Geertrui Rasschaert: “Il y a des tests rapides, que le personnel peut effectuer très simplement. Ils fournissent un résultat rapide mais ne sont pas toujours corrects. Nous préférons les test validés, qui sont plus précis."

Willy De Roover: “Dans le secteur de la volaille, on fait des analyses de la peau du cou. Il s'agit d'un contrôle par échantillonnage dans les abattoirs qui donne des informations mais qui ne dit pas tout. A côté de ça, il y a aussi les surchaussures avec lesquelles on parcourt les poulaillers en faisant des huits lorsque les animaux ont trois semaines. On analyse ainsi les infections dans le fumier qui colle aux semelles."

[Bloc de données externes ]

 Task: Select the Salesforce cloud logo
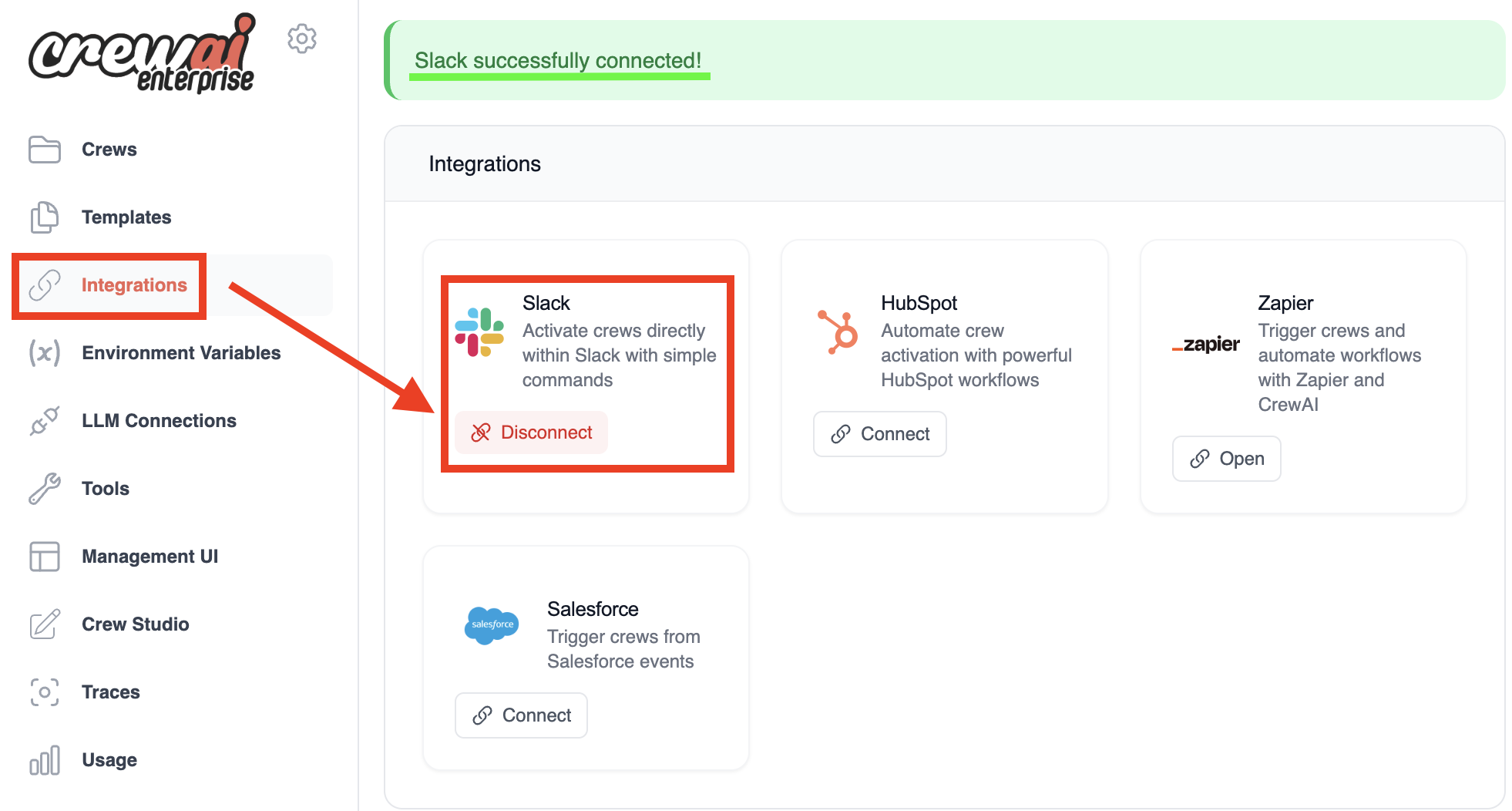tap(492, 625)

Elien Claeys: “Pour les porcs, il y avait autrefois le ratio S/P. Lorsque la moyenne était plus élevée que 0,6 pour trois tours consécutifs, on était obligé de prendre des mesures. Mais ce ratio n'est plus appliqué car on a constaté qu'il n'est paslié au statut bactérien réel. Selon le guide d'autocontrôle, on est maintenant obligé d'effectuer des contrôles toutes les deux semaines dans les salles de découpe."


Liselotte De Ridder: “Les contrôles sont une chose mais il faut également agir. Il est inacceptable qu'une entreprise nettoie mieux un certain endroit et on poursuive tout simplement sa production si le prélèvement suivant se révèle négatif. Non, si une infection est trouvée, il faut se demander d'où elle vient précisément. Passez en revue tout le trajet jusqu'à l'entrée dans l'entreprise et agissez de manière préventive."

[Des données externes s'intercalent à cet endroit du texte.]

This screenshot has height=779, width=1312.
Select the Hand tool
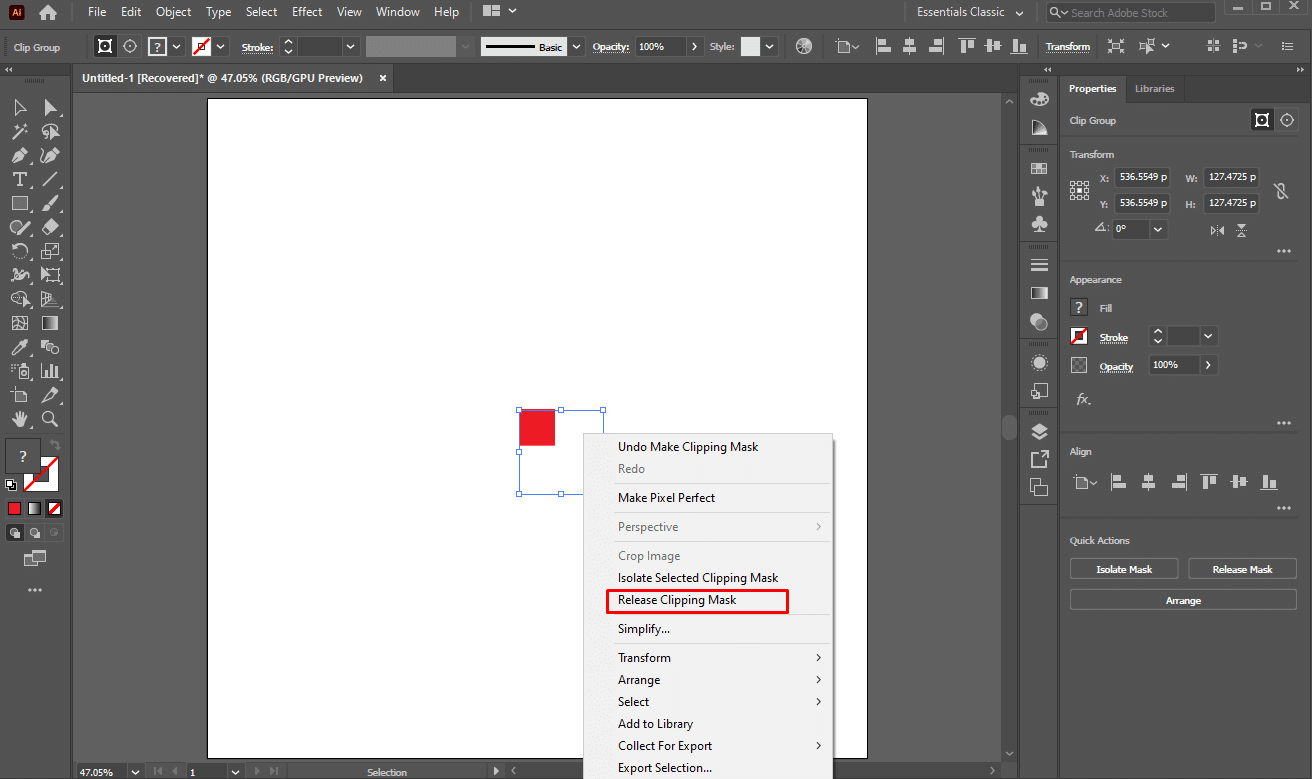tap(19, 419)
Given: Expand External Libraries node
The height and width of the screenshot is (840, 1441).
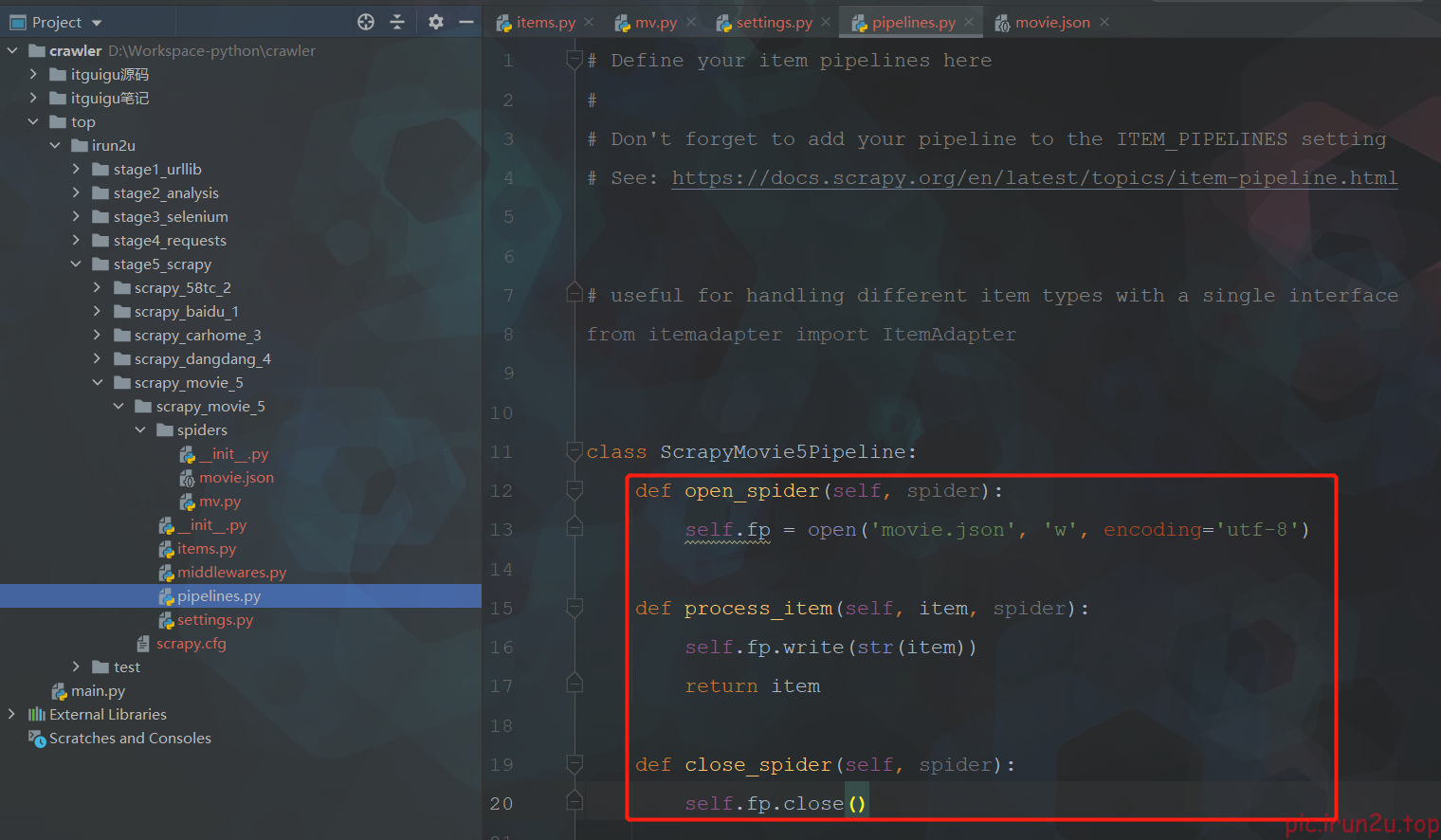Looking at the screenshot, I should (11, 714).
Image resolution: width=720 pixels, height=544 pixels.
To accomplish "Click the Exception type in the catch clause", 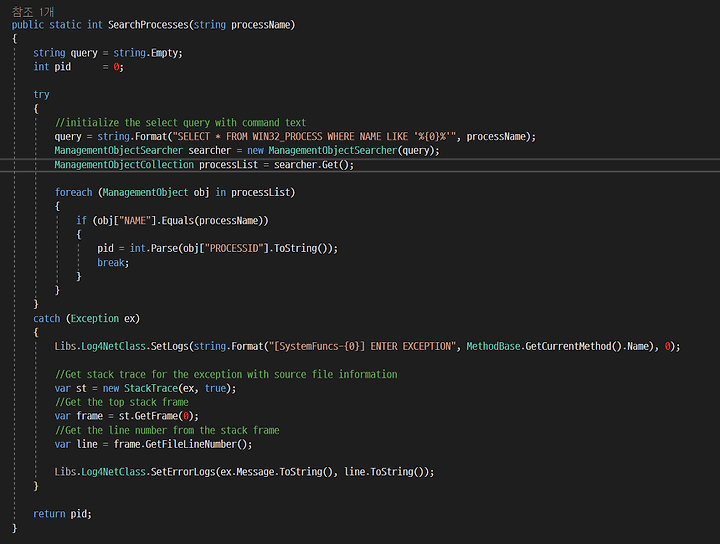I will click(95, 319).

On a déjà parlé du nettoyage. Le choix des désinfectants est-il important à cet égard?

Liselotte De Ridder: “Honnêtement: pas vraiment. Le nettoyage compte pour 99% et la décontamination pour seulement 1%. Celui qui nettoie bien pourra généralement éliminer la majorité des germes. On ne peut pas conclure que le nettoyage est mauvais parce qu'une contamination apparaît. Et on ne peut pas dire que le problème est résolu si l'on nettoie davantage. C'est beaucoup plus complexe que ça."

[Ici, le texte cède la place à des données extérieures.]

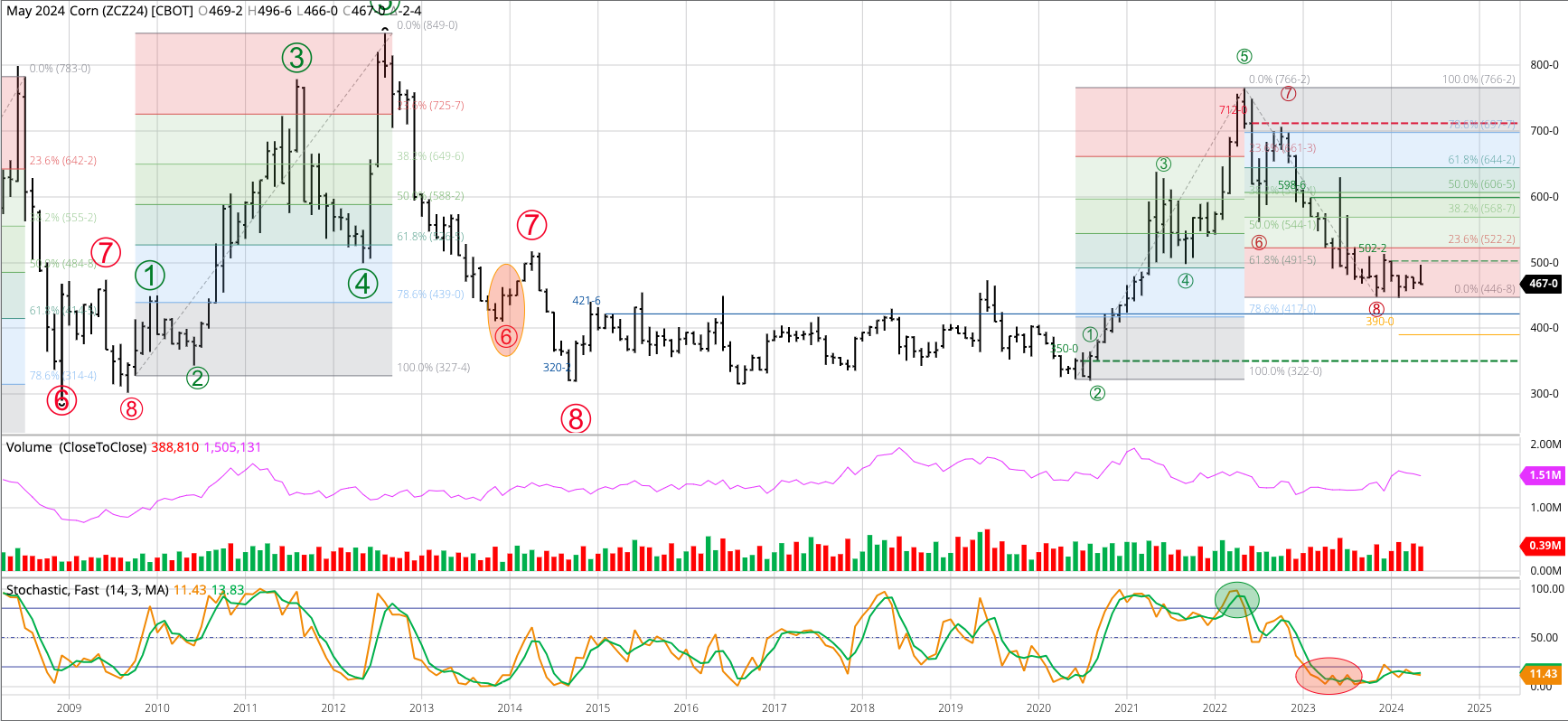1568x721 pixels.
Task: Select the red ellipse on the Stochastic low
Action: coord(1328,675)
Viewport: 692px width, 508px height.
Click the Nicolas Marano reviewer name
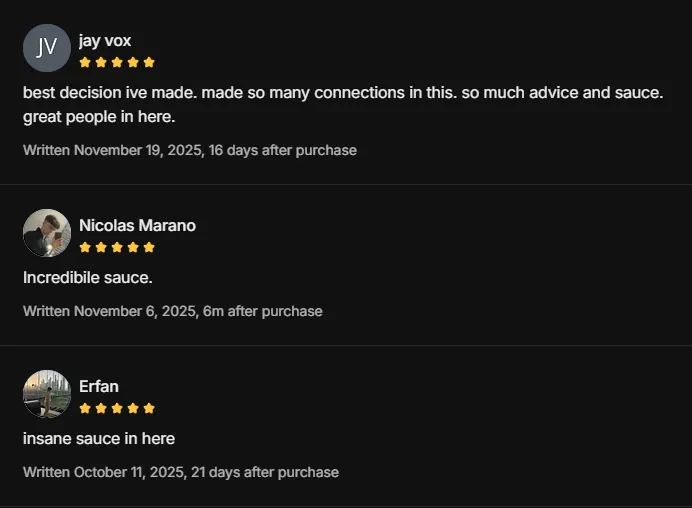137,226
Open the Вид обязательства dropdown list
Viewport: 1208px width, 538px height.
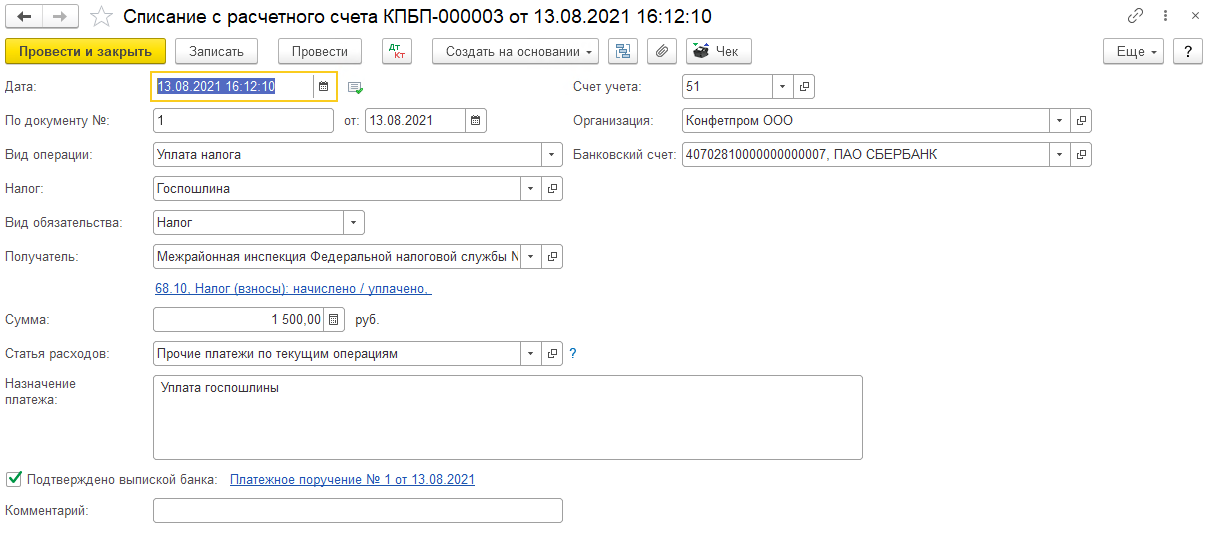[x=354, y=222]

Geert Hulpia: “Un point important ici est l'attention accordée au nettoyage de tous les moyens de transport, des caisses et des vestiaires. Le matériel des équipes d'entretien (éventuellement externes) ou du service technique ne doit pas être négligé. Souvent, ces gens-là ne sont pas pris en compte, à tort. Ils semblent accorder plus d'attention à la sécurité du travail qu'à la sécurité alimentaire alors que le risque dans l'industrie alimentaire est peut-être plus grand."


Karin Blacow: “Ici aussi, c'est la bonne mentalité et la culture d'entreprise qui l'emportent. Il arrive souvent qu'une personne ne respecte pas les règles d'hygiène et que ses collègues ne lui en fassent pas la remarque. Tout le monde - sans exception - doit s'en tenir aux règles et il faut aussi pouvoir en parler lorsqu'elles ne sont pas respectées."


Stefan Theuwis: “On peut conclure que tout se résume à un plan de gestion, qui dépasse les prises d'échantillon obligées par la loi et qui peut être utilisé pour divers germes. Celui qui possède la bonne mentalité possède ce genre de plan. Il faut un plan total intégré pour l'ensemble du secteur afin que les éleveurs et les abattoirs connaissent et prennent chacun leurs responsabilités et cessent de se rejeter la faute en cas de contrôle positif. En Allemagne, il a été démontré qu'une approche intégrée paie. Selon moi, c'est la seule approche efficace possible."